National Intensive Care Societies
The Netherlands’ scientific society of intensive care specialists (Dutch Society of Intensive Care; NVIC; www.nvic.nl), founded in 1977, represents about 80% of all registered intensive care specialists. In total 1620 medical doctors (including medical specialists involved in intensive care without formal registration) are members of NVIC. The Dutch Society of Intensive Care Nurses (NVICV; www.nvicv.nl) has about 1000 members.
Quality Management in Intensive Care
The National Society of Intensive Care (NVIC) has instituted a committee on quality of intensive care medicine. The author has the privilege to chair this body. Five subcommittees address different quality areas: hospital audits (visitation), evidence-based practice guidelines, quality indicators, care innovation projects, and complication registration.
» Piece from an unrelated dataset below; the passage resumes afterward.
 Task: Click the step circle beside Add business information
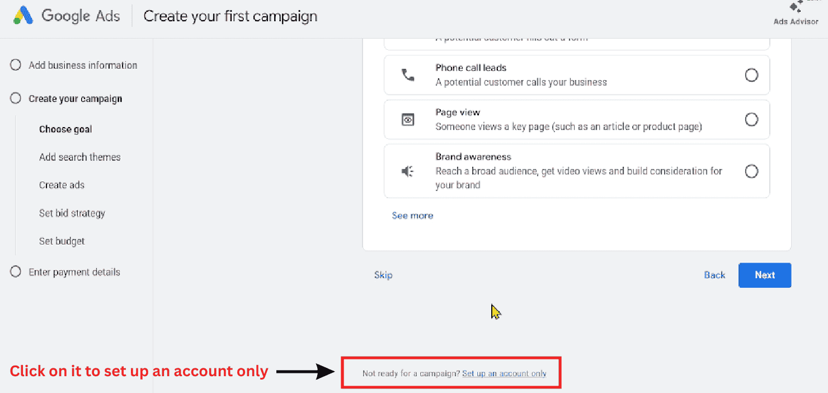click(15, 64)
A 3% growth of jobs for ICU nurses is expected in the period of 2005-2008. The average retirement age of nurses is 59.7 years. In the future a higher age of retirement is expected due to shortage of personnel in the Dutch healthcare system. Data on intensivists are not available yet. In early 2006 the results of a national survey currently in process among medical specialists will be reported, including intensivists involved in intensive care medicine. Due to concentration of healthcare facilities, the number of ICU departments will decrease to 106 in 2010. A rapid increase in the number of intensive care step-down facilities (medium care, intermediate care, high care) is expected. A national practice guideline on alarming vital signs in patients on non-ICU wards will probably cause an increase in the number of intensive care outreach teams. At the moment less than 10 ICUs have such medical alert teams.
Recently, representatives of all medical associations involved in intensive care have developed evidencebased national guidelines on organisational aspects of intensive care. Although it is still a concept version, it has already been accepted by the medical associations most closely involved. This document will soon serve as the standard for quality management for Intensive Care of adults in the Netherlands. The guidelines address levels, coordination and continuity of care, staffing levels and quality of expertise, quality management, concentration/ regionalisation of care and secondary transportation of ICU patients. The implementation is expected to take several years.
The new Diagnosis Related Groups financial reimbursement system for healthcare will probably induce new opportunities for intensive care in the Netherlands. Transparent budgets that are sufficient to meet the costs will probably lead to more ICU beds and staffing, and consequently reduce the number of patients refused admission.
Although there are still some hurdles to cross, the future for intensive care medicine in the Netherlands looks promising.